[START Data in this exercise]

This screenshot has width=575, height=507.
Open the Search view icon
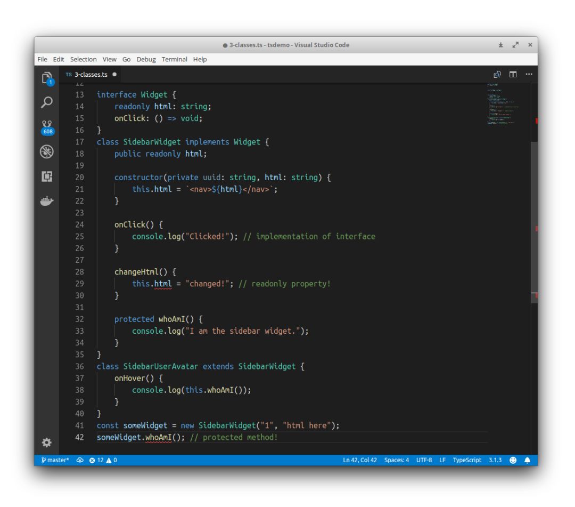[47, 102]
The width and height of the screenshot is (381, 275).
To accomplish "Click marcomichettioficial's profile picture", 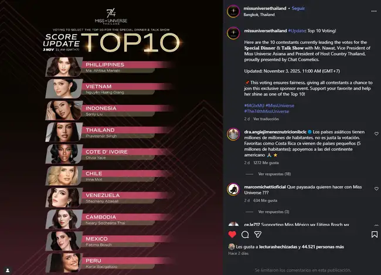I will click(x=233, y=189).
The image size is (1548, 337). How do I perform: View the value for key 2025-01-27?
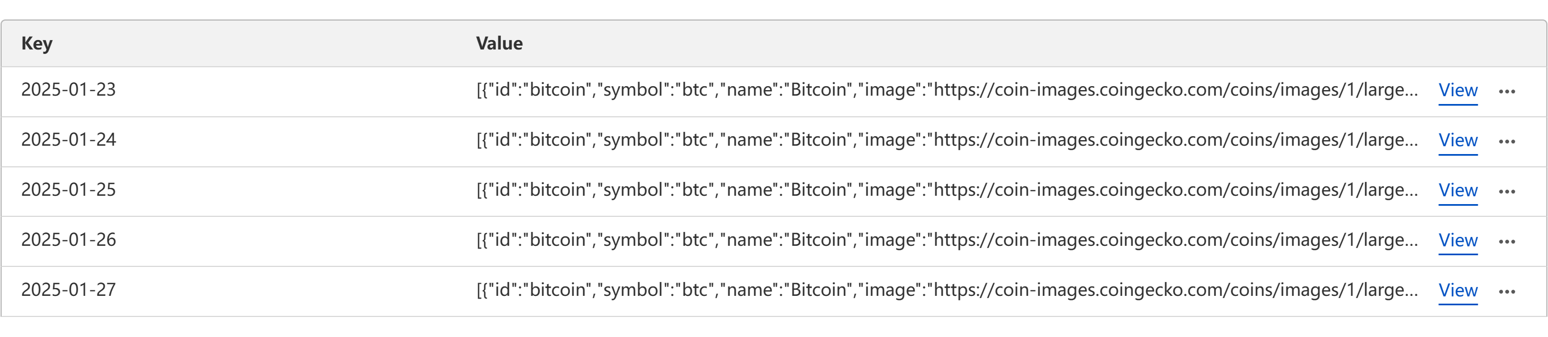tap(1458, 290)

[END Data in this exercise]
[START Data in this exercise]

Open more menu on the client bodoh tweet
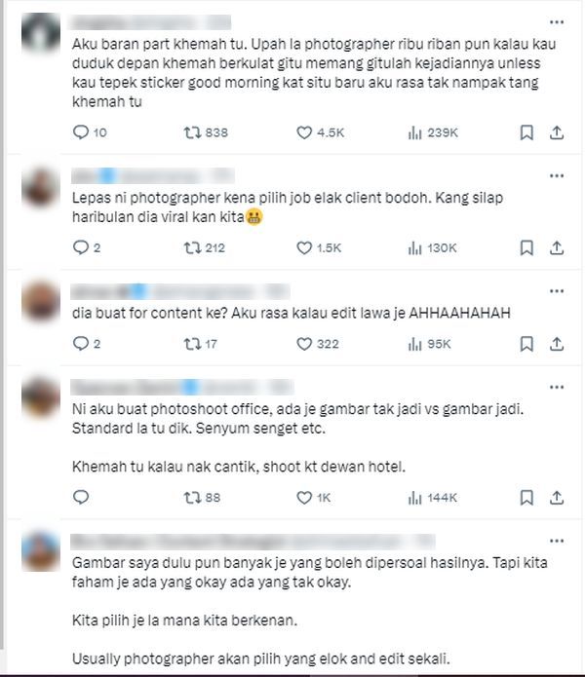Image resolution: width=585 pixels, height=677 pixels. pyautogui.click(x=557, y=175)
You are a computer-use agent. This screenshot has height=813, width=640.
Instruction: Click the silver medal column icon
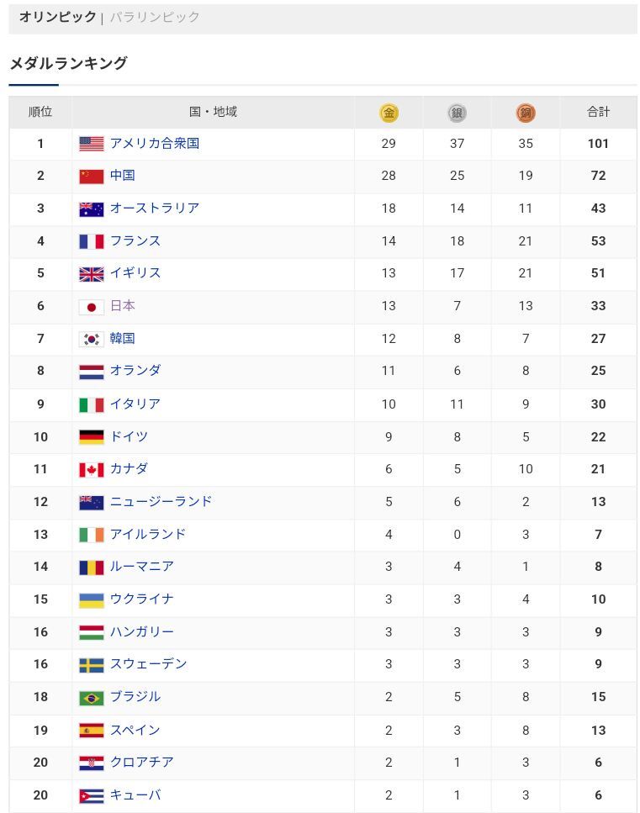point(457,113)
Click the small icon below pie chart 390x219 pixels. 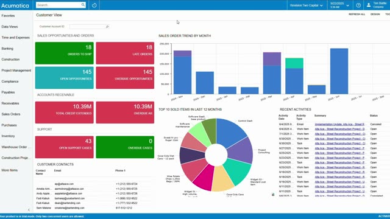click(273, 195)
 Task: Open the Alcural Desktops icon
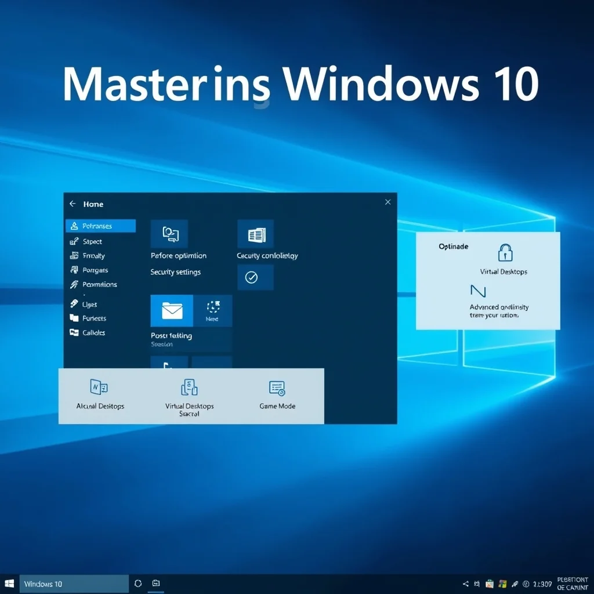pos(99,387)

[END Data in this exercise]
[START Data in this exercise]

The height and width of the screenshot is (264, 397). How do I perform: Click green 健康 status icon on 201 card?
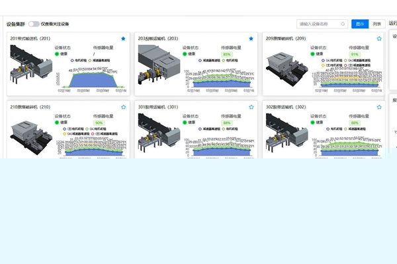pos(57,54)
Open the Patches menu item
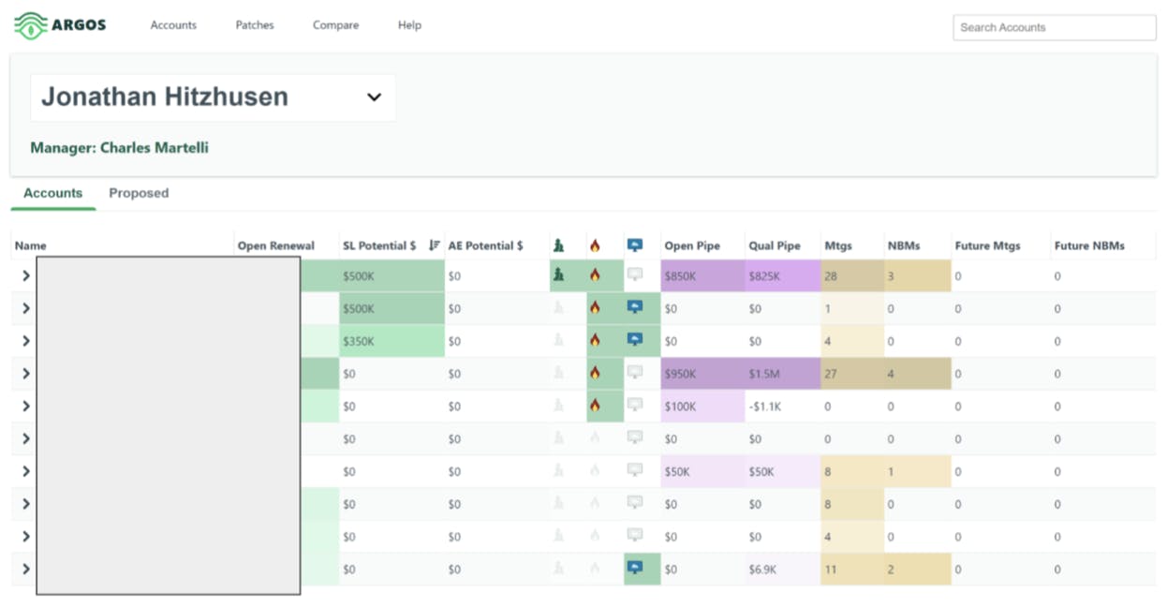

[END Data in this exercise]

### Short problem
Render everything in the records above, from the line that contains "The image size" down to the line that contains "tap(1458, 290)", as a Markdown table with the columns No. and Text. Give each line its own numbered row, skip blank lines, and leave out the pictures.

### The response
| No. | Text |
|---|---|
| 1 | The image size is (1548, 337). How do I perform: View the value for key 2025-01-27? |
| 2 | tap(1458, 290) |